#### [Consegna]
Filtra le voci riportate sotto e copia ogni riga che contiene la stringa "panel". La corrispondenza distingue tra maiuscole e minuscole.

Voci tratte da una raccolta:
==================================================
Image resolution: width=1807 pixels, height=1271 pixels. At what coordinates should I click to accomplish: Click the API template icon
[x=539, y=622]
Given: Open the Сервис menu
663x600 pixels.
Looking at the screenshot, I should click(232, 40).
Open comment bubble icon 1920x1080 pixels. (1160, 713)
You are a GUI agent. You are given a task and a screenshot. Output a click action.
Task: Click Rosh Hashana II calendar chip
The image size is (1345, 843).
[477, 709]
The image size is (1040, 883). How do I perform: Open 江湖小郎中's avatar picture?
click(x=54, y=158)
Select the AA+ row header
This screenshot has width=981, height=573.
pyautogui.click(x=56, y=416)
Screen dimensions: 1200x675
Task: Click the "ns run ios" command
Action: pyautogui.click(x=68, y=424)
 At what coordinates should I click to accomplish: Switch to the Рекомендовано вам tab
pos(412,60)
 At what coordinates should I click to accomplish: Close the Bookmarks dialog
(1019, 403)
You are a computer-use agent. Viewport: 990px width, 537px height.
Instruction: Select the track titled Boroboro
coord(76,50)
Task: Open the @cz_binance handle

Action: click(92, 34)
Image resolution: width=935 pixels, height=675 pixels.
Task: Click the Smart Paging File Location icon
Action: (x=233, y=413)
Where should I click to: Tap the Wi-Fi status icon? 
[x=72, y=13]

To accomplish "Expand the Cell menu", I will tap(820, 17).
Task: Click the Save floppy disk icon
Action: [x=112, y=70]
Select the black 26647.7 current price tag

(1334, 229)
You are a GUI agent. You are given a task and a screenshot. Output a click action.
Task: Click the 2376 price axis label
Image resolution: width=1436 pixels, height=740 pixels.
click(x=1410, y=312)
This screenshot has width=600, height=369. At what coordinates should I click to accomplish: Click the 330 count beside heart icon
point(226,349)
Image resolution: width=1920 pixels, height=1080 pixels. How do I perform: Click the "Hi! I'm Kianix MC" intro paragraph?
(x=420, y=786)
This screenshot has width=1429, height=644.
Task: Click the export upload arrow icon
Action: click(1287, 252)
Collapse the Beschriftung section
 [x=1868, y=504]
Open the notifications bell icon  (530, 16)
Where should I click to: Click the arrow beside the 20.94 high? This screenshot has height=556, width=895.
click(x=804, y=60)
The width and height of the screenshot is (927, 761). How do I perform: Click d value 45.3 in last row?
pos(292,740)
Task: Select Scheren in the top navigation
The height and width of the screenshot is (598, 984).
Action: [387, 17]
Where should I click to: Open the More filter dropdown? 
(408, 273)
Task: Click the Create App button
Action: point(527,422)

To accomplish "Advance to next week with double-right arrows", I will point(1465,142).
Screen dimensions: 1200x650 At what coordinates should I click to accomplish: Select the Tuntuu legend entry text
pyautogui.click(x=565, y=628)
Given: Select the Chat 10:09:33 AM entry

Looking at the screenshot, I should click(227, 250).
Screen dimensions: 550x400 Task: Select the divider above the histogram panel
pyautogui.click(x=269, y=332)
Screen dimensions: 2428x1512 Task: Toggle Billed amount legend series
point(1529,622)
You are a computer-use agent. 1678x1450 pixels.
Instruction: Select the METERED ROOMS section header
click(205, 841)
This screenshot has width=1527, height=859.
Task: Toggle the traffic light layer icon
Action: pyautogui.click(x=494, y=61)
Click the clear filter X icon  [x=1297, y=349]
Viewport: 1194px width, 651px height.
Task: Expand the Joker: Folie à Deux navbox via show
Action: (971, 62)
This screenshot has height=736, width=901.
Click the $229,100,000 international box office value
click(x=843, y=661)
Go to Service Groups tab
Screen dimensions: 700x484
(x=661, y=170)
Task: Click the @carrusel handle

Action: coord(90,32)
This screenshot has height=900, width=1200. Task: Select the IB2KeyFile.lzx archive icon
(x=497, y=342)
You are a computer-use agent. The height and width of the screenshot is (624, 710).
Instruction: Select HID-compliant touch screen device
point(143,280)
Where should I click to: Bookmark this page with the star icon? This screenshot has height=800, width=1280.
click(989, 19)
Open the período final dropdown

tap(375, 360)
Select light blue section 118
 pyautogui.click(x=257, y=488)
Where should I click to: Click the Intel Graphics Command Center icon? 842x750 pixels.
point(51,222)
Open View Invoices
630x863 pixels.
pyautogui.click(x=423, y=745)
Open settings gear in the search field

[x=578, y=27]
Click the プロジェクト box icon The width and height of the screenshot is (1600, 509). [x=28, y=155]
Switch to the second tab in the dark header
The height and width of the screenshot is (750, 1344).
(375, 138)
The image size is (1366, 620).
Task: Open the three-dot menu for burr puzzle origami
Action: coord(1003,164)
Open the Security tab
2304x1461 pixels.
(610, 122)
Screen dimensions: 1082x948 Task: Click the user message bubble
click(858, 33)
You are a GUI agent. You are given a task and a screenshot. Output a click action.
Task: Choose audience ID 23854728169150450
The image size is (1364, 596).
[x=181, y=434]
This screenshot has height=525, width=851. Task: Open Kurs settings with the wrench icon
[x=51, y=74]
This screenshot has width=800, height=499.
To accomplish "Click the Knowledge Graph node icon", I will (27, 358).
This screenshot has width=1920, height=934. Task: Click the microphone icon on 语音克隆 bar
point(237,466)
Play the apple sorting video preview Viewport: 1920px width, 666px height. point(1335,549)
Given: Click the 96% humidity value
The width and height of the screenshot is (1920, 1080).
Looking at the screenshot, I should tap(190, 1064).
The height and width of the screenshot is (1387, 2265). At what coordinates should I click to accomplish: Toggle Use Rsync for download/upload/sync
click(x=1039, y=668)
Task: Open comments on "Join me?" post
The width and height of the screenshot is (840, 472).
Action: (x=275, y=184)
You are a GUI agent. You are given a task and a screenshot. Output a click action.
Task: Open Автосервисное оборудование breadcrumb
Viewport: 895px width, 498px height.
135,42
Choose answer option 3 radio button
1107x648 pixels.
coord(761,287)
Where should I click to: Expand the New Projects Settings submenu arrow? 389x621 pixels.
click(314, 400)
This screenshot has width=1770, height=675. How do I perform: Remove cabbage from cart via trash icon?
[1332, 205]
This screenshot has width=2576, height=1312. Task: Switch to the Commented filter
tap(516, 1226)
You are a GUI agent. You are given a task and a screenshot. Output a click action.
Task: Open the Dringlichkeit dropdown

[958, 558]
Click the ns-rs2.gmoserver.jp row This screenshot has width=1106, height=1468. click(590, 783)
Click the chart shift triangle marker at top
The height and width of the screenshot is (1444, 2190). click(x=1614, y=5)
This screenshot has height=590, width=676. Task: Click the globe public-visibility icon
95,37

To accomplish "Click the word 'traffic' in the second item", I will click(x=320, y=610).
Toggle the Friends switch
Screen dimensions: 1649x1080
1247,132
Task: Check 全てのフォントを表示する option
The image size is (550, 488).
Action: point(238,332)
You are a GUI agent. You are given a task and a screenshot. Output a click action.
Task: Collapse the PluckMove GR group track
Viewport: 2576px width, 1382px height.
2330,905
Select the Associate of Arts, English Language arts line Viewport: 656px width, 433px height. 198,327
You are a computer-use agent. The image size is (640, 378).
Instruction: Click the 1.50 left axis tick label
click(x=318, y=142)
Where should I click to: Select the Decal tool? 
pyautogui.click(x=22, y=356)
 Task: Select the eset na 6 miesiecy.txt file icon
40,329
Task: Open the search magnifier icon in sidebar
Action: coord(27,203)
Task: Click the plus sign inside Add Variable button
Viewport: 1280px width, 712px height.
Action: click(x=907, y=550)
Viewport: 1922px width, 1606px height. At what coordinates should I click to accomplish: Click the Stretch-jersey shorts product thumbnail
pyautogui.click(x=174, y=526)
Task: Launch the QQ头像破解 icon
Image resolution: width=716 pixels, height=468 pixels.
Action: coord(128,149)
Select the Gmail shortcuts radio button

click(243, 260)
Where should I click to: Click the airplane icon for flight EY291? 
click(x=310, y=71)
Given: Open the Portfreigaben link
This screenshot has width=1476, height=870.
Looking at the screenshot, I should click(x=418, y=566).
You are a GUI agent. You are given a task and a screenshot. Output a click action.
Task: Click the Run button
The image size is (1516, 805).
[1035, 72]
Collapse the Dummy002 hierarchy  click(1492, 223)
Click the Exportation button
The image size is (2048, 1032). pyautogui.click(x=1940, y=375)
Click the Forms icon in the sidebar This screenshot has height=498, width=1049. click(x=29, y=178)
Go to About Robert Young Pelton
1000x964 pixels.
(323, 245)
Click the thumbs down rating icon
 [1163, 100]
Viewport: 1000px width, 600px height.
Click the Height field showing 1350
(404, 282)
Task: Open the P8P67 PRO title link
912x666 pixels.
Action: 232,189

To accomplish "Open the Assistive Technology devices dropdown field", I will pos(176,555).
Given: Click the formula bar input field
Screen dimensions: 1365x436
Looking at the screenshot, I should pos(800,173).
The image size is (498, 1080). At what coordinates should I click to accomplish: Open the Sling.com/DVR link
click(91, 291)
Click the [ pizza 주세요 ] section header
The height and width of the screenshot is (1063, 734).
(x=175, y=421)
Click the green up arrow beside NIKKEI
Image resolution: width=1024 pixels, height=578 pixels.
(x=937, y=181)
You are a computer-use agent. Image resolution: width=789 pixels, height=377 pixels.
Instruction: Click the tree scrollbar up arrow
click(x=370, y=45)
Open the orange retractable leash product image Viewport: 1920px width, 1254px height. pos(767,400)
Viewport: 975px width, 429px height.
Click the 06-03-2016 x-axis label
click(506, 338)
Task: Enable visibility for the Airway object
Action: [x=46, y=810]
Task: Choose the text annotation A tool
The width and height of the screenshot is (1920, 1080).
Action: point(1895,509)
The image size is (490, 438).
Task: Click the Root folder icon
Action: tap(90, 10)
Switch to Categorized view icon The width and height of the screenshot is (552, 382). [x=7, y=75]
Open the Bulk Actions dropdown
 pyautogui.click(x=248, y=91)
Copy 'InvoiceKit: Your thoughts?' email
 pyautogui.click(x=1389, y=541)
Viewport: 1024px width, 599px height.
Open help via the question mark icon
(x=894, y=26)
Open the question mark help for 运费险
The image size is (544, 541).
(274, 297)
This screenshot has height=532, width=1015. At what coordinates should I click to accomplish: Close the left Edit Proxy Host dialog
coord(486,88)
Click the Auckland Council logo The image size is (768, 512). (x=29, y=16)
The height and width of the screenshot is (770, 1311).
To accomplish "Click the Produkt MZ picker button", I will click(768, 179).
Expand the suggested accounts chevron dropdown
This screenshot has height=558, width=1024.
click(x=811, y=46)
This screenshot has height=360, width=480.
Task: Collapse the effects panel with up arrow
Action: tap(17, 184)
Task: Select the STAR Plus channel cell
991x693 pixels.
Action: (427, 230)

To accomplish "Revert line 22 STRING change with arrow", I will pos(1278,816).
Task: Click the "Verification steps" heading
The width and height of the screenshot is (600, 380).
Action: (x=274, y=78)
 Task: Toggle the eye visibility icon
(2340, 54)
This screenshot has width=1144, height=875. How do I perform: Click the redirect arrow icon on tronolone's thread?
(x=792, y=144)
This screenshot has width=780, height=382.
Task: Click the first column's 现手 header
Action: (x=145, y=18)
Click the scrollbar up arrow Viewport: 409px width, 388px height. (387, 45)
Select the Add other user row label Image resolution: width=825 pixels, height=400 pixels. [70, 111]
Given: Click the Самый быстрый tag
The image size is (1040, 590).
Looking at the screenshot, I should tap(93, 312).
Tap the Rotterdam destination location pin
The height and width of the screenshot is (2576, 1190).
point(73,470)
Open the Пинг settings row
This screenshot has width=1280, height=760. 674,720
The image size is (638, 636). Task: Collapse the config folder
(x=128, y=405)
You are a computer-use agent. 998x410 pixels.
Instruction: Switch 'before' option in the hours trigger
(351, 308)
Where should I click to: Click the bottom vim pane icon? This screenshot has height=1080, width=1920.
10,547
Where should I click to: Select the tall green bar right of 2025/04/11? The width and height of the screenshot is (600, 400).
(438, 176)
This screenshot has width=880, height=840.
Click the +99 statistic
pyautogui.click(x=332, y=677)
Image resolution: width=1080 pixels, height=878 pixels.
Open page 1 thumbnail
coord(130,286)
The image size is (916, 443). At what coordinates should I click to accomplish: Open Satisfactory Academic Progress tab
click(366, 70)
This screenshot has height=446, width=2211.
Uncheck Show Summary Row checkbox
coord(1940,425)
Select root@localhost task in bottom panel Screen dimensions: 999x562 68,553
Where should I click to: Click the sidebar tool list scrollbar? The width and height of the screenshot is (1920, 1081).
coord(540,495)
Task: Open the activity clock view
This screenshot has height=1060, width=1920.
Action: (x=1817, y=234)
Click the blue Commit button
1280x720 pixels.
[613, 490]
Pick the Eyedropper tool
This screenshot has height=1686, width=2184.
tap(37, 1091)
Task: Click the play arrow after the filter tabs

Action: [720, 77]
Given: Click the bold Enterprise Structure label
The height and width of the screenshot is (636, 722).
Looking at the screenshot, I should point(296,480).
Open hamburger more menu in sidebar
==================================================
#### [Risposta alla consegna]
Screen dimensions: 550x400 Task: Select the divider above the histogram panel
Task: Collapse the effects panel with up arrow
Select root@localhost task in bottom panel Screen dimensions: 999x562 68,553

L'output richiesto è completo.